Luke Xavier Keet: Panggilan Hati untuk Membela Garuda Muda di SEA Games 2025

Denting.id – Pemain muda berdarah Indonesia, Luke Xavier Keet, menunjukkan tekad besar untuk membela Timnas Indonesia U-22. Pemain sayap yang kini memperkuat klub GS Ilioupolis di Liga Yunani itu rela menempuh perjalanan panjang dari Eropa ke Jakarta demi memenuhi panggilan pemusatan latihan (TC) Garuda Muda.

Bagi Luke, kesempatan ini bukan sekadar pengalaman, melainkan panggilan hati.

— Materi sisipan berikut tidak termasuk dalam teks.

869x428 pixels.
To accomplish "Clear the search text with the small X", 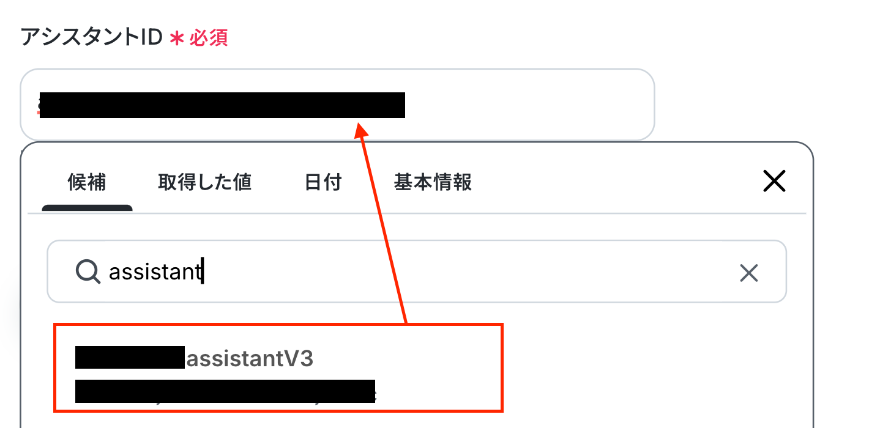I will tap(748, 273).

“Latihan pertama berjalan bagus. Semua orang sangat ramah, dan saya sedang beradaptasi dengan udara di sini. Jauh berbeda dengan Eropa, tapi saya menikmatinya,” ujar Luke usai sesi latihan perdana di Stadion Madya, Jakarta, Rabu (12/11/2025).

Meski baru pertama kali kembali ke tanah kelahirannya setelah bertahun-tahun, pemain berusia 22 tahun itu mengaku bangga akhirnya bisa mengenakan seragam Timnas Indonesia.

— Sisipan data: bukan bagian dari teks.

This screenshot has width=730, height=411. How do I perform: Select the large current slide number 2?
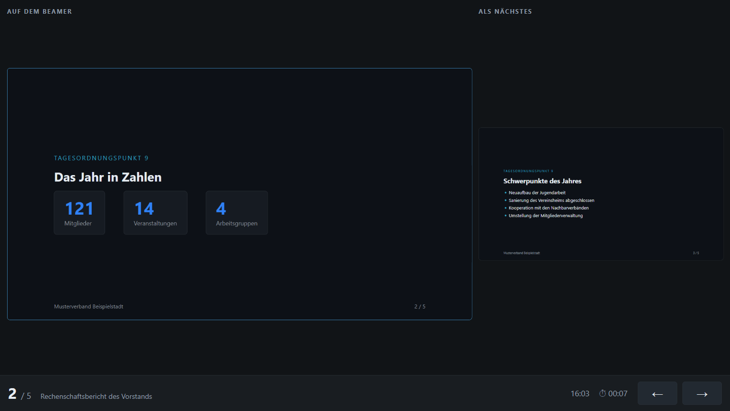(x=12, y=394)
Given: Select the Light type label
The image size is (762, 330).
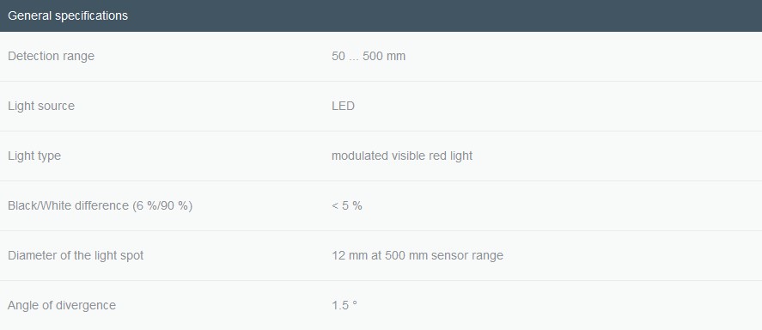Looking at the screenshot, I should tap(34, 156).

“Saya lahir di Jakarta, tapi sudah lama sekali tidak kembali. Rasanya luar biasa bisa pakai logo ini di dada. Saya sangat bangga,” ucapnya penuh haru.

Adaptasi dan Tekad Kuat

Cuaca panas dan lembab Indonesia menjadi tantangan tersendiri bagi Luke, namun ia menghadapinya dengan semangat tinggi.

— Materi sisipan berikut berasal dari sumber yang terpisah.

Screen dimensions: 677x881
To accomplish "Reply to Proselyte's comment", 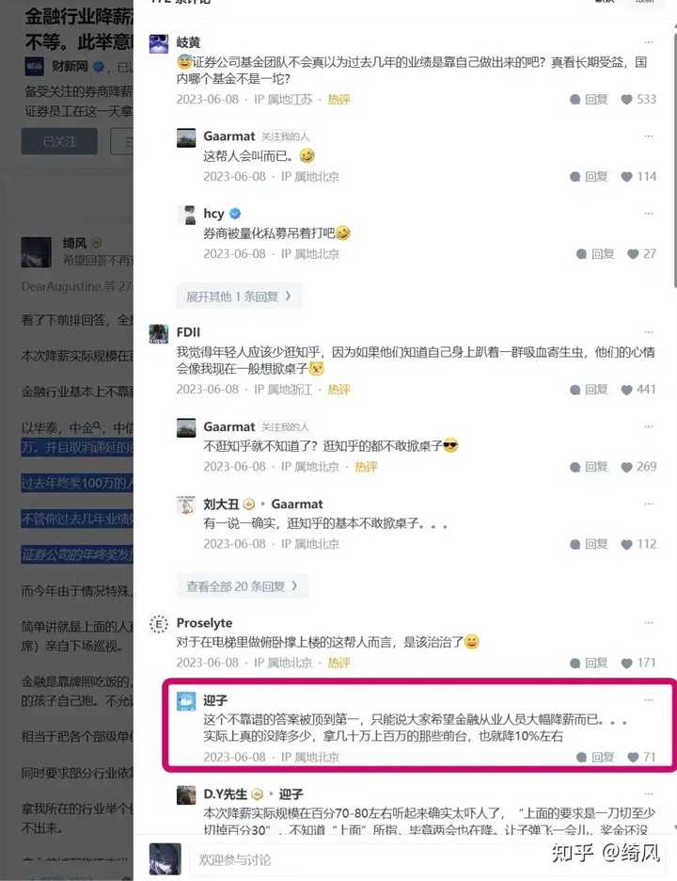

“Ya, cuacanya panas dan lembab, tapi semuanya soal waktu dan kesabaran. Staf pelatih dan rekan-rekan di tim banyak membantu saya. Itu luar biasa,” katanya.

Luke Keet dikenal sebagai winger eksplosif dengan kecepatan tinggi dan akurasi umpan silang yang tajam. Ia berposisi utama sebagai sayap kiri dan diharapkan bisa menambah daya gedor Garuda Muda bersama Hokky Caraka, Rafael Struick, dan Marselino Ferdinan.

Lahir di Jakarta dari ibu berdarah Indonesia, Luke menghabiskan masa kecilnya di Tanah Air hingga usia sembilan tahun sebelum melanjutkan perjalanan sepak bolanya ke Eropa.

“Saya lahir di sini, ibu saya orang Indonesia. Saya pindah saat umur sembilan tahun, jadi rasanya menyenangkan bisa kembali. Sekarang saya juga mulai belajar bahasa Indonesia lagi, pelan-pelan tapi pasti,” ujarnya sambil tersenyum.

Belajar Bahasa Indonesia dan Budaya Tim

Menariknya, Luke juga mengaku sedang belajar bahasa Indonesia dengan bantuan beberapa pemain dan staf pelatih.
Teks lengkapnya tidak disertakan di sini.